» What to work on: Report each line of the entries that includes "thenailroomchats" by copying it.

(Data entries)
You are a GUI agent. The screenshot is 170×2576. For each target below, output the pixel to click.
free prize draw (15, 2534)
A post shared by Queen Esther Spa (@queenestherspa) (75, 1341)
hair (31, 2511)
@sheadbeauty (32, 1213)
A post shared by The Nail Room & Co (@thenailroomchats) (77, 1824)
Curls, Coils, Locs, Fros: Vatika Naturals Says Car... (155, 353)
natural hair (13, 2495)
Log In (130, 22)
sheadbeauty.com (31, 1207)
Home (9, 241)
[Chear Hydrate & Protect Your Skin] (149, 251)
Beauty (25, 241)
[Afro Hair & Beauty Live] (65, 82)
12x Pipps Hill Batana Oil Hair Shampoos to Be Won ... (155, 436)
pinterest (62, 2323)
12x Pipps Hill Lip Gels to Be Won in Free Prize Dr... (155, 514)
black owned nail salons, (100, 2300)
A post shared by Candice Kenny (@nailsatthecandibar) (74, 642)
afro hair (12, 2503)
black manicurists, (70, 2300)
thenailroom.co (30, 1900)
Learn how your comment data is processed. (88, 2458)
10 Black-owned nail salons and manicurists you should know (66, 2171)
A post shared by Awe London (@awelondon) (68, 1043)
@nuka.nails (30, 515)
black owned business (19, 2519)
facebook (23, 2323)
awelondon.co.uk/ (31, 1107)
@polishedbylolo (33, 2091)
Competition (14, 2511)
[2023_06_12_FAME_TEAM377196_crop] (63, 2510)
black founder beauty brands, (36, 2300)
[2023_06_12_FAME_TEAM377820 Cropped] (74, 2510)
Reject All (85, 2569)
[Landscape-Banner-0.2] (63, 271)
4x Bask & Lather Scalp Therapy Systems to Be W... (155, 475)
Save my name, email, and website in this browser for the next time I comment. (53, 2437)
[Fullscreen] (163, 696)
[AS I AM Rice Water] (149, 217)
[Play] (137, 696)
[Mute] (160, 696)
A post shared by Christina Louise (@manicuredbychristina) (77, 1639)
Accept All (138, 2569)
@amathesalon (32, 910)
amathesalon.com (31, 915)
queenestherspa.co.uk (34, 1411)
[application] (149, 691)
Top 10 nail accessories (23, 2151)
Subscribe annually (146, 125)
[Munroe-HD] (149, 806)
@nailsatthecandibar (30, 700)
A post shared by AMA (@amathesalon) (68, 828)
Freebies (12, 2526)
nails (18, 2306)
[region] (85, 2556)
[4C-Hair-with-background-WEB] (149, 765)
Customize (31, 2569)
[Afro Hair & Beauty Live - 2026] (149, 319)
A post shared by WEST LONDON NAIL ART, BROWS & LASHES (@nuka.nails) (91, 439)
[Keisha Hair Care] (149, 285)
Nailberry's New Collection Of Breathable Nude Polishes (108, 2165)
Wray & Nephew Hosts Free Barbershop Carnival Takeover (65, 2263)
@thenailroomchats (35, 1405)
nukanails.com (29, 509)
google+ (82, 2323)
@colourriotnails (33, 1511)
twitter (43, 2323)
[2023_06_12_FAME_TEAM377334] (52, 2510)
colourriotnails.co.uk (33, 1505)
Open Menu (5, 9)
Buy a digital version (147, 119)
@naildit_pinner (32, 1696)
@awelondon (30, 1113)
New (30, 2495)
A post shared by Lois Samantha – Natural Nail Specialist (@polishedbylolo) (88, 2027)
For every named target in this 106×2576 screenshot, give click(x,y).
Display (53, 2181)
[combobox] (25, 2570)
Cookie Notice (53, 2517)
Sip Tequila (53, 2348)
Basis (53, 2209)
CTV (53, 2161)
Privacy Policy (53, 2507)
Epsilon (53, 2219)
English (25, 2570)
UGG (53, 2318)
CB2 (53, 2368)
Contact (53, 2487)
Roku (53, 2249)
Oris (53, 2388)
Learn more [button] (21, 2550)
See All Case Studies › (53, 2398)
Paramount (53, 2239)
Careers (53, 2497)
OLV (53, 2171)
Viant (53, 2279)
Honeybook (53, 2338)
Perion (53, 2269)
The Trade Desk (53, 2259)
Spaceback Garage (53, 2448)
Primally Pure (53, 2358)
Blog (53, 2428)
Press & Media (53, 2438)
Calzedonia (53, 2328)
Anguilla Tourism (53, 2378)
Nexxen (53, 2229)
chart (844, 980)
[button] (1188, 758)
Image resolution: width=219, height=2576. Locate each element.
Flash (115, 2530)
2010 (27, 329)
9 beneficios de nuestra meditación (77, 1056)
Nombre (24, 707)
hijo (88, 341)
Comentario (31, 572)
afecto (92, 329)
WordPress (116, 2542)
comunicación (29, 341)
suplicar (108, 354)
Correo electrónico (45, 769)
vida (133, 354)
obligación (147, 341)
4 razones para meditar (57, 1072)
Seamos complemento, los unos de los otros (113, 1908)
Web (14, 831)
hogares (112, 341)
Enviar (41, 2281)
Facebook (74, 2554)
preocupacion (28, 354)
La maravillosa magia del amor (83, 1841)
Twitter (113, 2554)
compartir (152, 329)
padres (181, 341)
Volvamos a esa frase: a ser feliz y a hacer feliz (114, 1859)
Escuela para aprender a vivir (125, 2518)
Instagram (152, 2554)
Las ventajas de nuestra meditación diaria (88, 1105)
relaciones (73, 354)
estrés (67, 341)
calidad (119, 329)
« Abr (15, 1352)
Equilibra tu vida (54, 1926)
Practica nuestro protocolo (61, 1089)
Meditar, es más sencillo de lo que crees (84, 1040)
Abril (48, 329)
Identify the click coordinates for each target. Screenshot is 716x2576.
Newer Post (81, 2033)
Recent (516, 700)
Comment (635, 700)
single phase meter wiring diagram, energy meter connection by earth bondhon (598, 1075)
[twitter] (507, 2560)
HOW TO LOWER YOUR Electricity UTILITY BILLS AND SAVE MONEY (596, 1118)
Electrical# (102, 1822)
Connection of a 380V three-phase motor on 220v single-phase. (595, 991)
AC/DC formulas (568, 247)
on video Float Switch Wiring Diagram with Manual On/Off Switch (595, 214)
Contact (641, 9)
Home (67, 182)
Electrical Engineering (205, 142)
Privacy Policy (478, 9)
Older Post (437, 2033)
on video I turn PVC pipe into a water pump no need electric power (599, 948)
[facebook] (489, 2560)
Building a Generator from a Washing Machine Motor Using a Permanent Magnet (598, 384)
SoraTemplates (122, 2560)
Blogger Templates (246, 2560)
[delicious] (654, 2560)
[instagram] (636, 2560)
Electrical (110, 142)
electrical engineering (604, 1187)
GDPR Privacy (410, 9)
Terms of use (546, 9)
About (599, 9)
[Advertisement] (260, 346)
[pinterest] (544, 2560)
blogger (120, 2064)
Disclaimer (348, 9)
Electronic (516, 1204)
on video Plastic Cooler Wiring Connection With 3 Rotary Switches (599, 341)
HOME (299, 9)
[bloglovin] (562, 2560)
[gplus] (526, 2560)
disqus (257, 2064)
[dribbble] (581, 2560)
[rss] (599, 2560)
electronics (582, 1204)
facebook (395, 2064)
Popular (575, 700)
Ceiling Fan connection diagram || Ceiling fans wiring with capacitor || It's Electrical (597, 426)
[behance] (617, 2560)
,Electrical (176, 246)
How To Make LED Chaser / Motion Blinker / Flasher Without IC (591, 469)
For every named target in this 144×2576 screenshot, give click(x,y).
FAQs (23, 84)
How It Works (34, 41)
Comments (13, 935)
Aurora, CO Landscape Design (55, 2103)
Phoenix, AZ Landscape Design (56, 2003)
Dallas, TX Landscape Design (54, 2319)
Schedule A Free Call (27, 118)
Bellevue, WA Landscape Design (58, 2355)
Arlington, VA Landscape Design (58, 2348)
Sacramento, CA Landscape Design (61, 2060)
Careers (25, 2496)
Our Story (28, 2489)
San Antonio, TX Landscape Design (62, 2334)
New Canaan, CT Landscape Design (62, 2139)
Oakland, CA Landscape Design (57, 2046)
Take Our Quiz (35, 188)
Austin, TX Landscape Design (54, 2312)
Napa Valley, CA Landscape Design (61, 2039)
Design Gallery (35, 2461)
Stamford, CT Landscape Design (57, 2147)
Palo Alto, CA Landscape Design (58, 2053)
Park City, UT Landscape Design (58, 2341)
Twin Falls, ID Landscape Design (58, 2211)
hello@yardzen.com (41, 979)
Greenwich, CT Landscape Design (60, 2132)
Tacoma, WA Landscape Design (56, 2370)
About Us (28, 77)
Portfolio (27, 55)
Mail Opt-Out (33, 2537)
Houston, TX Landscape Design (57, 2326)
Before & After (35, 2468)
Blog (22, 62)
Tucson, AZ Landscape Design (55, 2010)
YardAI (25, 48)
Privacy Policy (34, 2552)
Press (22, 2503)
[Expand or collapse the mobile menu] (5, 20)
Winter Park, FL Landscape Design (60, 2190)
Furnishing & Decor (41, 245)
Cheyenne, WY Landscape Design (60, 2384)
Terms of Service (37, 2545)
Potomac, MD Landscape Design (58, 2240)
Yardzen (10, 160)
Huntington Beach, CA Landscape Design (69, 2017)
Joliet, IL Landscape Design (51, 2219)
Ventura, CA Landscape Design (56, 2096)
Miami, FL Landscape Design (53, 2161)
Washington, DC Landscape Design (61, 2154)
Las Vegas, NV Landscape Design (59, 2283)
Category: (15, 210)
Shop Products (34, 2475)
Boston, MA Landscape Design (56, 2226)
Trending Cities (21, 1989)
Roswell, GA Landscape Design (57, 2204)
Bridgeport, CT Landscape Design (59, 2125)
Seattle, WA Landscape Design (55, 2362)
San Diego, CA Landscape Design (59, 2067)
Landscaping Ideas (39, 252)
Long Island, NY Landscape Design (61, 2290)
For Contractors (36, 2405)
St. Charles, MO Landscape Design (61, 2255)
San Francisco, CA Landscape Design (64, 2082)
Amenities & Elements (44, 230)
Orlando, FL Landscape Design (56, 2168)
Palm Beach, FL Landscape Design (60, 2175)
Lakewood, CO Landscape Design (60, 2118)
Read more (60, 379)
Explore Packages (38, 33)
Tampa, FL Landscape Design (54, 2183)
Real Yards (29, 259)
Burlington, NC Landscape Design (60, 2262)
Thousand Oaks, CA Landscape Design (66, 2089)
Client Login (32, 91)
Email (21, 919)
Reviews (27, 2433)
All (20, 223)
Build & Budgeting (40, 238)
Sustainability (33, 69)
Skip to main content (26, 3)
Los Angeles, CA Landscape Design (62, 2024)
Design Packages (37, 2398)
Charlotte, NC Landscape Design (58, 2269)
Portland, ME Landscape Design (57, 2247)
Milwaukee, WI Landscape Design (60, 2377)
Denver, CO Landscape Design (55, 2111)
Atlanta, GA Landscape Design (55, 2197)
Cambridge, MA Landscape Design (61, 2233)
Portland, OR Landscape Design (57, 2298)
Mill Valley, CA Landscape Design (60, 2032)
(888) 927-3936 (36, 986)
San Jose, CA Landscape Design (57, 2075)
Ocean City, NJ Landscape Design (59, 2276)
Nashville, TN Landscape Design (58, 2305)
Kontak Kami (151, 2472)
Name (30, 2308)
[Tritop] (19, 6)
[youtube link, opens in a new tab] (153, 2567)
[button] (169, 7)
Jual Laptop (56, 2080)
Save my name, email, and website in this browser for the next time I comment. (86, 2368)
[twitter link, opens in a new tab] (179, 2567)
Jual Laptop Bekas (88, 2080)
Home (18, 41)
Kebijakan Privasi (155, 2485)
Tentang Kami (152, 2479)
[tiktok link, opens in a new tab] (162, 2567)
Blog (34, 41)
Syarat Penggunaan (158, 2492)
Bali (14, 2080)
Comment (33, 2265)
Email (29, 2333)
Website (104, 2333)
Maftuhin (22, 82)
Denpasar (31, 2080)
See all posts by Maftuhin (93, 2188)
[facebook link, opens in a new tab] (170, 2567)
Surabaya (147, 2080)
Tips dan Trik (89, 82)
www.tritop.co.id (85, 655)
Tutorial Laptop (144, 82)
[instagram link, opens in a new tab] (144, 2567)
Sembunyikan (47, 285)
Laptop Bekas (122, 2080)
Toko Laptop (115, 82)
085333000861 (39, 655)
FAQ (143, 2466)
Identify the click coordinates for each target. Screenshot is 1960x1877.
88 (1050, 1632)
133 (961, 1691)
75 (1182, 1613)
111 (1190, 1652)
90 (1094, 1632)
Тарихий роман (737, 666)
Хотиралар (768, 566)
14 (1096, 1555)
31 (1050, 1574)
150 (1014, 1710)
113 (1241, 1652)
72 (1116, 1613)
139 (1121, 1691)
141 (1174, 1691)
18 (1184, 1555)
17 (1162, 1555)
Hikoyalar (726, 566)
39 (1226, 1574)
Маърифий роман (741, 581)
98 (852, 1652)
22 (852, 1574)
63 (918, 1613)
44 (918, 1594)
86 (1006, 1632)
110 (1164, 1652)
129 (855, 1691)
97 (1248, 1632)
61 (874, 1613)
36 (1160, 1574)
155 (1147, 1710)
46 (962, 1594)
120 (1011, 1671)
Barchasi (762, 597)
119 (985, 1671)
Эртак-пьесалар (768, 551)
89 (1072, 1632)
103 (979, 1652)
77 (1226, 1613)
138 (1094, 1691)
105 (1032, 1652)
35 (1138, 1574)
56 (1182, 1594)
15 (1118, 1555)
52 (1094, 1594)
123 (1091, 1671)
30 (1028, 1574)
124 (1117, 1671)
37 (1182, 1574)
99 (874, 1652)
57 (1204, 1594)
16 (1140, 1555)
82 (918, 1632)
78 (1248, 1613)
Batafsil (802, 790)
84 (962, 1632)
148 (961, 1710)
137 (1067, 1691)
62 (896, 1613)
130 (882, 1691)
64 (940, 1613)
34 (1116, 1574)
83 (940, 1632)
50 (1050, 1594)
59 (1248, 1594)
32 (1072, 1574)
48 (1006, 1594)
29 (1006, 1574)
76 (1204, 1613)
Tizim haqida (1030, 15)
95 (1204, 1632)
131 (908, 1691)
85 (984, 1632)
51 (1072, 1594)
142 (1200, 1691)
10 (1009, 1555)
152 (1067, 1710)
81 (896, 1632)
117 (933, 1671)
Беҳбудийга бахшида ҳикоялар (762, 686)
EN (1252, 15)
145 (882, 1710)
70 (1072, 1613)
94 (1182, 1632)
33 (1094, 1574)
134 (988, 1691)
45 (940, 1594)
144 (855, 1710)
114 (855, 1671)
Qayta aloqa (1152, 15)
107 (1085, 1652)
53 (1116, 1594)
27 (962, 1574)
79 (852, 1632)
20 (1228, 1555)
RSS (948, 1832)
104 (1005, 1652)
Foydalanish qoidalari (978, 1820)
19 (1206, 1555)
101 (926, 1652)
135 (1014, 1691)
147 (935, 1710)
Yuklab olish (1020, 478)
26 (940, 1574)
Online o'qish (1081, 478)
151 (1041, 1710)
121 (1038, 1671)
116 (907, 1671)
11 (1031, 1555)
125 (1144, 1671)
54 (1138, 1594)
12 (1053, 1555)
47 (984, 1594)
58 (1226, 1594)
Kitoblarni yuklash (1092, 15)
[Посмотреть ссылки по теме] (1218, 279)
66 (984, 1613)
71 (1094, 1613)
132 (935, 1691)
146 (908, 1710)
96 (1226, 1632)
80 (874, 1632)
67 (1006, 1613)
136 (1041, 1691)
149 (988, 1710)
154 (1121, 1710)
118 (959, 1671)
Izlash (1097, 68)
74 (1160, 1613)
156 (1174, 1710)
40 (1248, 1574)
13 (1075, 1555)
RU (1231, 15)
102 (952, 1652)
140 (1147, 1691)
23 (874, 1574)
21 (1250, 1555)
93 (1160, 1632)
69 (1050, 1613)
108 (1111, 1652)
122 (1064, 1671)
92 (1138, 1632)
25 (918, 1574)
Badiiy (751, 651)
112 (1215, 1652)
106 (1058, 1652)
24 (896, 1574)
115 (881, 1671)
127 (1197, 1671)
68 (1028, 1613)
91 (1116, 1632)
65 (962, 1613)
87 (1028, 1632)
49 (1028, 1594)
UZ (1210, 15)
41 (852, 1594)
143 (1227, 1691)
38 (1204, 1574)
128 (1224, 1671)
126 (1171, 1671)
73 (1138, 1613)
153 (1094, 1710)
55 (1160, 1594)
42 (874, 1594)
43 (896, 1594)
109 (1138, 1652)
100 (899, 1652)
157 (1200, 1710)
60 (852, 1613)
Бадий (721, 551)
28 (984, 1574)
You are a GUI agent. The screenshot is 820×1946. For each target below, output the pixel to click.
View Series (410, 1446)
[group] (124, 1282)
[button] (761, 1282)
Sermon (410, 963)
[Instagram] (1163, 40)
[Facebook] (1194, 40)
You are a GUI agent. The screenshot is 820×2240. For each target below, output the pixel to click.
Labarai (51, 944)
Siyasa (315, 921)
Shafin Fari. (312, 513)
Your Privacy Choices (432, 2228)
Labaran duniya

» Completed task:
A post shared by The Nail Room & Co (@thenailroomchats) (77, 1824)
@thenailroomchats (35, 1405)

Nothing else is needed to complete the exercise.